Было бы преувеличением сказать, что в Театре на Юго-Западе к страницам классического текста относятся как к некой догме — во всех гоголевских спектаклях «современность» присутствует не только в виде современной формы. Встречается она и в характеристике образов, и в импровизациях, не всегда удачных. Но в театре нет того вульгарного осовременивания, поверхностного приспосабливания классики к «злобе дня», с которыми сегодня часто сталкиваешься в театральной практике. Театр стремится сохранить или создать «второе измерение», без которого нет искусства. Спектакли классического репертуара поэтому не идут вразрез с нашими знаниями и, что еще дороже, с нашим чувством (интуитивным пониманием) классической литературы, с нашим желанием любить ее и доверять ее духовным ценностям. Обостряя наше восприятие, они ничего не ломают в нас.

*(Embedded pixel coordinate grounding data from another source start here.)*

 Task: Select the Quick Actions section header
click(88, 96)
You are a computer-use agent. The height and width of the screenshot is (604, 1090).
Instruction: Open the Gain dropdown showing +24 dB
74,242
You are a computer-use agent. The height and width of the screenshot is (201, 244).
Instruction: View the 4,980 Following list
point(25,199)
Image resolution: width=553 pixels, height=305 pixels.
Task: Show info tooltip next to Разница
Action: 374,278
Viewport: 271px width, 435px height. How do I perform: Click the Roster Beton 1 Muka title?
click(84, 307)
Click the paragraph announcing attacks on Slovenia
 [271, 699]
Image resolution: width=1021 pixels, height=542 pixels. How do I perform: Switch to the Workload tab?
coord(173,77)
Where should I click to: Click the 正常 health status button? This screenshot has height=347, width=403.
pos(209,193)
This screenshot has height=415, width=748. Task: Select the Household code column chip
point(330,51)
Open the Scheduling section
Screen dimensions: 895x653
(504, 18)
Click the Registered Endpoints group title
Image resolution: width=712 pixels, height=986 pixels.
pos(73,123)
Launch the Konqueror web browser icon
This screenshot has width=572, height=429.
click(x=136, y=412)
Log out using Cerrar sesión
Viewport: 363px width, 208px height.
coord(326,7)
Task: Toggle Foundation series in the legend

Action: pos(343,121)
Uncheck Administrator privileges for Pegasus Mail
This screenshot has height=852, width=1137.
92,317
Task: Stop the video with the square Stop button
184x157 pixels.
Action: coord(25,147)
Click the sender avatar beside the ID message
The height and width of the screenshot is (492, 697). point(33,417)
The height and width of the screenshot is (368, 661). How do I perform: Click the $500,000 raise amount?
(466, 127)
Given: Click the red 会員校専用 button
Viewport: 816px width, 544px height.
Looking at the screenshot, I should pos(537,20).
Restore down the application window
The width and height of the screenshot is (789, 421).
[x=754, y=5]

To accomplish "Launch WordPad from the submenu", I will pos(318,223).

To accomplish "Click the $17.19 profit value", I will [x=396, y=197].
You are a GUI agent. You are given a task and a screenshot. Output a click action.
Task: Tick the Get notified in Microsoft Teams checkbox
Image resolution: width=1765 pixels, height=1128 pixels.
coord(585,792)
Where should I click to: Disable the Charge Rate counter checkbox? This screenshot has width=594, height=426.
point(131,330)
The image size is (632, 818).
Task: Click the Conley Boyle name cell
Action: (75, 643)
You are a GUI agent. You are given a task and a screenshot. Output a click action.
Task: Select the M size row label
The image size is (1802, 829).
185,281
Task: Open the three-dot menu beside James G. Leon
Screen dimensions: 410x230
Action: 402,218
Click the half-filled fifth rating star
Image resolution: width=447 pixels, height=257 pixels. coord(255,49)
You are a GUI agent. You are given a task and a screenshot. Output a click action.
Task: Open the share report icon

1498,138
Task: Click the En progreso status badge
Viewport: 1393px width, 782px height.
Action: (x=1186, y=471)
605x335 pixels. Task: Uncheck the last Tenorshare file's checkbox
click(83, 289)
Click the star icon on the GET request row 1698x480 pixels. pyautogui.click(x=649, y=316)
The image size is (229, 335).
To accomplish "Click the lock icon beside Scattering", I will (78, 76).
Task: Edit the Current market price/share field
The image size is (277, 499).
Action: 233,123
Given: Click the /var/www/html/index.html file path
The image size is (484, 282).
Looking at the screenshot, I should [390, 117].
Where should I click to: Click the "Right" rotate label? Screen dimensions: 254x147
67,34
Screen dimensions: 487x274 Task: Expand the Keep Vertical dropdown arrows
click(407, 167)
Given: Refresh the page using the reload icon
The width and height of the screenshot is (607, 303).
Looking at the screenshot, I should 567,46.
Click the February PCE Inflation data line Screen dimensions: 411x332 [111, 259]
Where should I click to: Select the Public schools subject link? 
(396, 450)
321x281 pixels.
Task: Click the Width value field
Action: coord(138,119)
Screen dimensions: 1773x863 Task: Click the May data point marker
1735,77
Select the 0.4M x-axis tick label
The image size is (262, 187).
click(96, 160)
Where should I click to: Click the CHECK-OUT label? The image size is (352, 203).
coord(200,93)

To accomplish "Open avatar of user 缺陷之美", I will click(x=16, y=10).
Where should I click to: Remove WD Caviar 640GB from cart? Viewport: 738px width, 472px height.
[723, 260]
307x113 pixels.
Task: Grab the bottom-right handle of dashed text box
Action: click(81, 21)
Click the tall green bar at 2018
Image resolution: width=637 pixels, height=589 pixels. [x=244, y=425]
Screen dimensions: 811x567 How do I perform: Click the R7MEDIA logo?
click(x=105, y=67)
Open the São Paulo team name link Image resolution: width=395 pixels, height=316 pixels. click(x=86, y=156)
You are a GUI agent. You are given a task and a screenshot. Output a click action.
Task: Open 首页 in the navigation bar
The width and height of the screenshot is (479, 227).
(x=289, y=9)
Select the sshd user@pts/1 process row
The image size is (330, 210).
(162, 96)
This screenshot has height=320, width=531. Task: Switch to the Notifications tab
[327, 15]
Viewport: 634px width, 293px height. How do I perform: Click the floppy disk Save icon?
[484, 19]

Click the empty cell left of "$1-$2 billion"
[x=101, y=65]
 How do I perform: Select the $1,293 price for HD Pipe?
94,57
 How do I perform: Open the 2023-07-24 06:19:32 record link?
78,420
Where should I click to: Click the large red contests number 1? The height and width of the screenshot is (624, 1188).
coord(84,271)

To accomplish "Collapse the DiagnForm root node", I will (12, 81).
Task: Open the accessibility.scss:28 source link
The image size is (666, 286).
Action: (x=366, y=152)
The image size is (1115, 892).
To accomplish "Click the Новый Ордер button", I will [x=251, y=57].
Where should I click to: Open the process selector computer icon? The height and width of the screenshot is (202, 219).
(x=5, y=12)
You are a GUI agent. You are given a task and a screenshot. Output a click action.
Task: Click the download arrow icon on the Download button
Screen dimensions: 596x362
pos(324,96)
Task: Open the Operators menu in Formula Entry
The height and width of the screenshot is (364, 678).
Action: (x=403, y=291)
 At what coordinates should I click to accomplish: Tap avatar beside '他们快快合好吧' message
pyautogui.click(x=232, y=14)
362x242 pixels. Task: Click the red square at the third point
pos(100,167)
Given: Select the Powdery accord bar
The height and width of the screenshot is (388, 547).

«Ревизора» театр поставил к 175-летию со дня рождения Гоголя. «Никакой особенной новой идеи, которой мы хотели бы удивить мир, у нас не было. Просто мы шли за автором», — говорит режиссер В. Белякович.
В «Ревизоре» фантасмагория достигается не путем абстракций и символов, а сочетанием гротескного и реалистического. Атмосфера комедии Гоголя не нарушена — уже одно это позволяет говорить, что Гоголь состоялся на честной основе.
Хорошо, что Городничий (С. Белякович) — тот самый, которого написал Гоголь, «очень по-своему неглупый человек» и не похож на современного «интеллигентного» руководителя. Анна Андреевна и Марья Антоновна (Л. Уромова и Т. Кудряшова) — кокетничают, но им и в голову не придет грубо соблазнять Хлестакова («версия» театра «Современник»), ведь какие бы они ни были «дурочки и мещанки», но эти дамы все-таки воспитаны в условностях, не позволяющих переступать известные границы. Неожиданным в «Ревизоре» оказалось решение ролей Бобчинского и Добчинского. Известные «сороки короткохвостые, городские сплетники», олицетворение ничтожного и пошлого существования, — они окрасили спектакль в нежные лирические тона, напомнившие о старосветских помещиках. Герои обаятельны, их грим и костюмы удачно стилизованы под старину (А. Мамонтов и В. Коппалов). Сцена их визита к Хлестакову — одна из лучших психологических сцен спектакля. Обделённость разумом, убожество их «романтизма», нелепость заявляющего о себе достоинства соперничают здесь с трогательной наивностью, простодушием, какой-то трепетностью. Мы смеемся и плачем одновременно.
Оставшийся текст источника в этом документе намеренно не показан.